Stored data
=======
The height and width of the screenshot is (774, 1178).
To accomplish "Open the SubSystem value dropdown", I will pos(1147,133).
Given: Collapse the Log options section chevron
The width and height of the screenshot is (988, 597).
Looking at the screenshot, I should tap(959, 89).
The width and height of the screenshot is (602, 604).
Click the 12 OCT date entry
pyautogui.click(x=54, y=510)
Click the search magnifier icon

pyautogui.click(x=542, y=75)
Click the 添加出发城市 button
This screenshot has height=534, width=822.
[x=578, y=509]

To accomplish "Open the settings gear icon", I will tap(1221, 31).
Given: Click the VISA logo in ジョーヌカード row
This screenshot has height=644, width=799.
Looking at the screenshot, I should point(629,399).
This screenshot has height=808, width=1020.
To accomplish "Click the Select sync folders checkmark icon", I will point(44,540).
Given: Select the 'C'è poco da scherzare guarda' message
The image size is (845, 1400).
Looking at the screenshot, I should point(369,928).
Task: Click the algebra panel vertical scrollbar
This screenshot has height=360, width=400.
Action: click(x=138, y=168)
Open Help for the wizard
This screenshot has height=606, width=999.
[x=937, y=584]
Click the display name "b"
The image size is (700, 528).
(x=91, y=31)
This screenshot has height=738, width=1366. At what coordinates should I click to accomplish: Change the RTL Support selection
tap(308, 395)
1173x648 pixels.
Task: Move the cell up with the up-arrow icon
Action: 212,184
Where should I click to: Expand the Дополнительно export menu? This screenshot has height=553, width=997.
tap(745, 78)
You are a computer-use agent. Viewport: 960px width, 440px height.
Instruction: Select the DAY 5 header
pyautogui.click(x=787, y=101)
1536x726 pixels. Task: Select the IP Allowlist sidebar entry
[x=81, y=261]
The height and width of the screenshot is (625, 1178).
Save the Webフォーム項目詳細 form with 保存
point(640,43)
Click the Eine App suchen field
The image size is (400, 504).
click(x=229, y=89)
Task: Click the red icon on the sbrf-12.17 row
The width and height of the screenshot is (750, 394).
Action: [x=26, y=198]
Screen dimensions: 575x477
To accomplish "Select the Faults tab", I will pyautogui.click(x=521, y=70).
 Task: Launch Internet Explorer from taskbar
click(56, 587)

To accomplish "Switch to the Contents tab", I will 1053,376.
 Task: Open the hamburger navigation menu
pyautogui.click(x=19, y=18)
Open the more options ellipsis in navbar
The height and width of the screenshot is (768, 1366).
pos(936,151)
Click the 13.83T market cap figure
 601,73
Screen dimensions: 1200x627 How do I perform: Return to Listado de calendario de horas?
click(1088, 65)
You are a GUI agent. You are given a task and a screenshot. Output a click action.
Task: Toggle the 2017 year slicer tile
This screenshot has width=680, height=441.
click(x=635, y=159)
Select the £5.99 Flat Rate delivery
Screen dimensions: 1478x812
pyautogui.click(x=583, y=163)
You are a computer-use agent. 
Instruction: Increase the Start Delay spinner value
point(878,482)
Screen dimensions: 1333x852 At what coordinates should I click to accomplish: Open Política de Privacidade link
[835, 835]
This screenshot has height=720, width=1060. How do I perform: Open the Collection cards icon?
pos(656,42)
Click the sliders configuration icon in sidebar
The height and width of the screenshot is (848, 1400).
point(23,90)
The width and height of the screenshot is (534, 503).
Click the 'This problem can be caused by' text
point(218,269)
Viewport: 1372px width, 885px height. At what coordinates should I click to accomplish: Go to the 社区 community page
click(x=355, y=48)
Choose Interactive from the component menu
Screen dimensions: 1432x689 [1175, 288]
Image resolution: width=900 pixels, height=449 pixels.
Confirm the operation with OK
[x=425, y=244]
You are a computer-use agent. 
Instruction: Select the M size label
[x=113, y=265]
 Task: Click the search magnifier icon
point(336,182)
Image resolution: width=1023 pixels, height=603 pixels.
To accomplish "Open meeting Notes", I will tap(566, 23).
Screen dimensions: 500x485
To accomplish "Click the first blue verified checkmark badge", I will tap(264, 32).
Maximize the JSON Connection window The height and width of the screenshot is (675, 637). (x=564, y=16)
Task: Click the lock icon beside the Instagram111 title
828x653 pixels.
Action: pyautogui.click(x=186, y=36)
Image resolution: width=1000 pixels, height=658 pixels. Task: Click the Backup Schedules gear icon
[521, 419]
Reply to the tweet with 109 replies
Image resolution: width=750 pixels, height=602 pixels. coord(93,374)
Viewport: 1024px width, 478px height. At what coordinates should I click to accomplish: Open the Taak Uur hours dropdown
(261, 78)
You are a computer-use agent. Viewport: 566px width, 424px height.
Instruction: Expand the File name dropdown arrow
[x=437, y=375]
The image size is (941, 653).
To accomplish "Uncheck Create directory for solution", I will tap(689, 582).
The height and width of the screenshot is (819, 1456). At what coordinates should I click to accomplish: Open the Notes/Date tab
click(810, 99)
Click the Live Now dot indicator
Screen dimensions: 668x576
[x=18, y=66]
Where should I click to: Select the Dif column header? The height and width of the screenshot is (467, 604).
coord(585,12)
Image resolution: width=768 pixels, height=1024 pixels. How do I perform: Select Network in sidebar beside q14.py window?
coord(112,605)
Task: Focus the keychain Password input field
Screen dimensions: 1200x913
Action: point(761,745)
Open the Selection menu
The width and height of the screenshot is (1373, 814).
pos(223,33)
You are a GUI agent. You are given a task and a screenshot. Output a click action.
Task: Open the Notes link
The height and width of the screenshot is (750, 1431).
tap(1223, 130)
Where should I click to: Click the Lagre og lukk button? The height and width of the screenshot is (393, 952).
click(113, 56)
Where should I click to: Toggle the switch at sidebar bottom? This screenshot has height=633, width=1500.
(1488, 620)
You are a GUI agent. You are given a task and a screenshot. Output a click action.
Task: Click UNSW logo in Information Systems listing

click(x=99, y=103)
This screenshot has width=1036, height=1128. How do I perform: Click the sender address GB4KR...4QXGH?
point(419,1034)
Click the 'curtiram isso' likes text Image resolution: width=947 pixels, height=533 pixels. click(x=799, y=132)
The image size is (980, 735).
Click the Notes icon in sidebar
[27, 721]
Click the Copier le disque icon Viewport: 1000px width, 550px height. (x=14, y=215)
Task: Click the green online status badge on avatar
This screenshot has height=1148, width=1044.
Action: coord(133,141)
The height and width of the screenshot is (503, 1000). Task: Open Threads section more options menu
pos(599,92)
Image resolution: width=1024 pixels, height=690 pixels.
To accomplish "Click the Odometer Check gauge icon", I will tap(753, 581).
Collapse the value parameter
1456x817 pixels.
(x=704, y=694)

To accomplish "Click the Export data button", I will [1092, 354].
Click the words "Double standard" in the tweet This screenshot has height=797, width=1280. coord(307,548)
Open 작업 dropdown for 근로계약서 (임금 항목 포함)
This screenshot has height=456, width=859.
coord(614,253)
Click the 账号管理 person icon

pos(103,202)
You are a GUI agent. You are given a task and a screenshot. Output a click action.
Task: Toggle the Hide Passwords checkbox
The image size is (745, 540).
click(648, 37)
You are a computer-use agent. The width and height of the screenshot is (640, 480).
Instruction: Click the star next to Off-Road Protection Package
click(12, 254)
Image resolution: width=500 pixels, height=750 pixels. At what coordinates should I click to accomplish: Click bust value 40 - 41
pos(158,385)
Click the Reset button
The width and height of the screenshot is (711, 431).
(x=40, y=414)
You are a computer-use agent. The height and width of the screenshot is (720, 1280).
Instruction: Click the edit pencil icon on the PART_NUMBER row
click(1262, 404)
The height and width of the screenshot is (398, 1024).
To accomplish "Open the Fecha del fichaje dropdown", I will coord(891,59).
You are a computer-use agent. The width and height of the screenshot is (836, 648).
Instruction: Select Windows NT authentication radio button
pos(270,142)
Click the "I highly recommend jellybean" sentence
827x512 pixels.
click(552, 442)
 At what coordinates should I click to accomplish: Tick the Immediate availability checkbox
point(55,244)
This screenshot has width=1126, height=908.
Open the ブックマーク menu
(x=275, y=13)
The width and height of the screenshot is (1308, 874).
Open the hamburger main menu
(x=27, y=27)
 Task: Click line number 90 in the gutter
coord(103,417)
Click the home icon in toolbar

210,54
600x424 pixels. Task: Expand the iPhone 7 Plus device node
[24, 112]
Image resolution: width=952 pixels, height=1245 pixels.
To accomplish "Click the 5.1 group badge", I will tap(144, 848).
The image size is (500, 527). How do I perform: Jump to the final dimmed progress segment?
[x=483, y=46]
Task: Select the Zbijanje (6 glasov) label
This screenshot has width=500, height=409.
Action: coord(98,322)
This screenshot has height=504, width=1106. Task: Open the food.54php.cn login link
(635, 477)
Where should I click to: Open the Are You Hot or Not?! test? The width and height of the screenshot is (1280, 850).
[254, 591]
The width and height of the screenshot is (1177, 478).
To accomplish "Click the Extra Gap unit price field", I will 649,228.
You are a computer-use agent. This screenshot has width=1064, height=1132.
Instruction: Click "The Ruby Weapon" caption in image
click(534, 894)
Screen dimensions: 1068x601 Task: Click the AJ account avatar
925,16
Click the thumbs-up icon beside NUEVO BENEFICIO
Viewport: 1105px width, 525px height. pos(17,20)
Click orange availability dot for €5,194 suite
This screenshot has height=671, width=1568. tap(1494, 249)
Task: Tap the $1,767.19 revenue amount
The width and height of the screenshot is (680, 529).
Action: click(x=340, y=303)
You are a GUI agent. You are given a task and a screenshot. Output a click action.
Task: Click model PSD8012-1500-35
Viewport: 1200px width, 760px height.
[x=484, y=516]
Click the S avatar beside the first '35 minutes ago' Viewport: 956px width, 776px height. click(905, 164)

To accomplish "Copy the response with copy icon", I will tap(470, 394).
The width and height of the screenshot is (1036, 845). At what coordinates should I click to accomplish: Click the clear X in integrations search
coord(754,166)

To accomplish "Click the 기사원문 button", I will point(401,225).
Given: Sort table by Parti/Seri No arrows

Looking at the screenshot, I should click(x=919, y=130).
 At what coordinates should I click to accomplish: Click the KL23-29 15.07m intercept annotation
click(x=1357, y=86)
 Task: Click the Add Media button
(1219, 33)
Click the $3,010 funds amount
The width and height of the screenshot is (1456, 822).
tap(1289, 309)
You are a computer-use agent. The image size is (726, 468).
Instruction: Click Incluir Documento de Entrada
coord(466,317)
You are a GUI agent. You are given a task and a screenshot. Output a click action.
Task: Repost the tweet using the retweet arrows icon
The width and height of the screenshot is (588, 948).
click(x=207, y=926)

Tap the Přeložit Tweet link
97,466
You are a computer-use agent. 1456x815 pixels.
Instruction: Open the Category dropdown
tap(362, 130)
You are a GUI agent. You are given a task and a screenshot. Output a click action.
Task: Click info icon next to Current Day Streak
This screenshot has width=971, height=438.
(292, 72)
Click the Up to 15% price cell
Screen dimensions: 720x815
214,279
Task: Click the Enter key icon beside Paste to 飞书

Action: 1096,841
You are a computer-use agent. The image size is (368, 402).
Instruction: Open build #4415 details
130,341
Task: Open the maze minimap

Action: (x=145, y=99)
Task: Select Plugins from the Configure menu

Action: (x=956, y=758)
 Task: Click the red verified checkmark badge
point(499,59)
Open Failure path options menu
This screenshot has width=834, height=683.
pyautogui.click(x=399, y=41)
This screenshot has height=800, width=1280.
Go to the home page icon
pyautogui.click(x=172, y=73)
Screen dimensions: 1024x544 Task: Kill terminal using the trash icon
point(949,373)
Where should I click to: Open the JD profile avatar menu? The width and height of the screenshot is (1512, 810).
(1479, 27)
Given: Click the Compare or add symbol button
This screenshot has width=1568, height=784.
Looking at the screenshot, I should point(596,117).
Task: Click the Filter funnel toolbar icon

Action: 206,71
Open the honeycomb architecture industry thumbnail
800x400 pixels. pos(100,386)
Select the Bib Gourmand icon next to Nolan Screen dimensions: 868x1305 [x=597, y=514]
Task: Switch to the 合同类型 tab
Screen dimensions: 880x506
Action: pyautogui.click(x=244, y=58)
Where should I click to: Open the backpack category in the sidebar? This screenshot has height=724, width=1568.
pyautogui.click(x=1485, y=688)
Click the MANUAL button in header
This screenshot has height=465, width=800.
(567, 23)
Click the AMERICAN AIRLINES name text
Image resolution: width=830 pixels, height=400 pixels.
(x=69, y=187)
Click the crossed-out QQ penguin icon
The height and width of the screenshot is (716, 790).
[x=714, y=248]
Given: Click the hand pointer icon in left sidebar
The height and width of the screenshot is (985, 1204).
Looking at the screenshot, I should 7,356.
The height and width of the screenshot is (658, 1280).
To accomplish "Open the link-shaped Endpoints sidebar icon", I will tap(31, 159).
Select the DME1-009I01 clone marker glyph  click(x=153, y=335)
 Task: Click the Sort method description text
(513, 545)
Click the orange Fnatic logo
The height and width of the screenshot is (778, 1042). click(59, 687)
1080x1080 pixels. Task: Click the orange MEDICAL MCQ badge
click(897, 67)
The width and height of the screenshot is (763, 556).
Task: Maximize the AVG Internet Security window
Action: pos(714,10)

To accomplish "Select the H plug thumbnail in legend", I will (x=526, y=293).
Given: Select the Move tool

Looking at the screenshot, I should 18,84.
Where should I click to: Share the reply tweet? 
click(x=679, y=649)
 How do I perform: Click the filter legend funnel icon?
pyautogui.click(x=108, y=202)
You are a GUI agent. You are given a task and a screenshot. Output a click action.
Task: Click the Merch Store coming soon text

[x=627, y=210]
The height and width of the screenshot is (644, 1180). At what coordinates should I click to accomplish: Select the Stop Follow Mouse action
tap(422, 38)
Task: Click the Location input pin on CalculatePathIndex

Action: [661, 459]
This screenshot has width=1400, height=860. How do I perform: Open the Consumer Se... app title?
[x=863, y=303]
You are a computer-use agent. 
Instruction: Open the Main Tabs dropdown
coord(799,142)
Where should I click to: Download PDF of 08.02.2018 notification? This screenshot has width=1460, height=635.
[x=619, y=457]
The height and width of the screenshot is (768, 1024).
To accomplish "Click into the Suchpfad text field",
=======
TASK REQUIREMENTS:
Search the data for "amount". Copy every line that has it.

OUTPUT FOR THIS EXERCISE:
Task: Tap the $1,767.19 revenue amount
Click the $3,010 funds amount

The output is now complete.